Ja. Mevrouw Van der Graaf.

Mevrouw Van der Graaf (ChristenUnie):

Is het mogelijk dat ik deze motie aanhoud tot aan de begrotingsbehandeling Justitie en Veiligheid? Is dat een mogelijkheid?

De voorzitter:

Ja, dat kan.

Mevrouw Van der Graaf (ChristenUnie):

Ja? Dan breng ik het dan gewoon in.

De voorzitter:

Oké, dan is dat in elk geval opgelost.

Op verzoek van mevrouw Van der Graaf stel ik voor haar motie (35300-IV, nr. 29) aan te houden.

Daartoe wordt besloten.

Staatssecretaris Knops:

Ik voel me een beetje ongemakkelijk, want ik stel mensen teleur. Maar coördineren is echt iets anders dan ministeriële verantwoordelijkheid dragen. Dus dit punt kan ik gewoon nu niet toezeggen; dat moet echt naar de minister voor Rechtsbescherming.
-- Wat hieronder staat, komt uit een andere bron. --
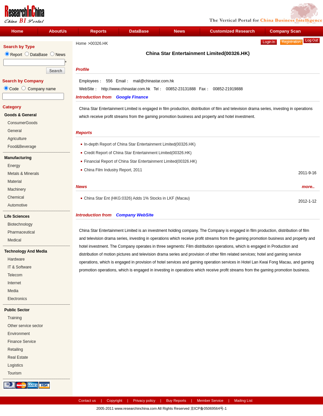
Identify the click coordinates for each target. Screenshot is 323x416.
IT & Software (19, 267)
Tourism (14, 373)
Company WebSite (135, 214)
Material (15, 181)
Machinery (17, 189)
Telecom (15, 275)
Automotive (17, 205)
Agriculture (17, 138)
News (179, 31)
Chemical (16, 197)
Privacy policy (144, 400)
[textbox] (33, 96)
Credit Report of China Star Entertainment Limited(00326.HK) (137, 153)
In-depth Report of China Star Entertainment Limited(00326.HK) (139, 144)
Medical (14, 240)
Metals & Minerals (23, 173)
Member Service (210, 400)
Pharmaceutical (21, 232)
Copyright (114, 400)
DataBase (139, 31)
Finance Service (22, 341)
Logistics (15, 365)
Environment (19, 333)
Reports (98, 31)
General (15, 130)
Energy (14, 165)
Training (15, 318)
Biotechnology (20, 224)
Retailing (15, 349)
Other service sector (25, 325)
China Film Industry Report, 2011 (113, 170)
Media (13, 291)
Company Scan (285, 31)
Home (17, 31)
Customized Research (232, 31)
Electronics (17, 298)
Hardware (16, 259)
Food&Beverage (22, 146)
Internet (14, 283)
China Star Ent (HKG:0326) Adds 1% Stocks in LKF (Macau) (137, 198)
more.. (308, 186)
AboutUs (58, 31)
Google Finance (132, 97)
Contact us (87, 400)
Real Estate (18, 357)
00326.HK (99, 43)
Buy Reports (176, 400)
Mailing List (243, 400)
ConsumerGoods (23, 123)
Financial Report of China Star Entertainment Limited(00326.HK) (140, 161)
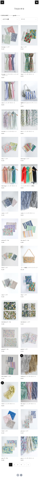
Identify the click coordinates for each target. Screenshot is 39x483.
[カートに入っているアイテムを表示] (37, 2)
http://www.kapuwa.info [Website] (21, 475)
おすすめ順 (6, 19)
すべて (23, 19)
Ten slotte en afrondend de motie op stuk nr. 30 van mevrouw Van der Graaf, waarin de regering verzocht wordt om, samen met de staatssecretaris van VWS — die overigens zover ik weet nog steeds deel uitmaakt van de regering — te bekijken hoe het Caribisch deel van het Koninkrijk ondersteund kan worden bij de implementatie van het verdrag, en welk tijdpad hierbij kan worden gehanteerd. Alhoewel het VN-verdrag geen medegelding heeft voor Caribisch Nederland, wordt er op dit moment wel aan gewerkt. En ook dit valt volledig binnen de verantwoordelijkheid van de staatssecretaris van VWS. Dus hier volgt hetzelfde antwoord, voorzitter.

De voorzitter:

Ja, mevrouw Van der Graaf.

Mevrouw Van der Graaf (ChristenUnie):

We waren al van plan om deze motie aan te houden tot aan de behandeling van de begroting van VWS.

De voorzitter:

Op verzoek van mevrouw Van der Graaf stel ik voor haar motie (35300-IV, nr. 30) aan te houden.

Daartoe wordt besloten.

Staatssecretaris Knops:

Ik dank de leden van de Kamer voor hun betrokkenheid en inbreng.

De algemene beraadslaging wordt gesloten.

De voorzitter:

Ik dank de staatssecretaris en de woordvoerders voor het mooie debat over de begroting Koninkrijksrelaties.

De vergadering wordt van 16.46 uur tot 16.56 uur geschorst.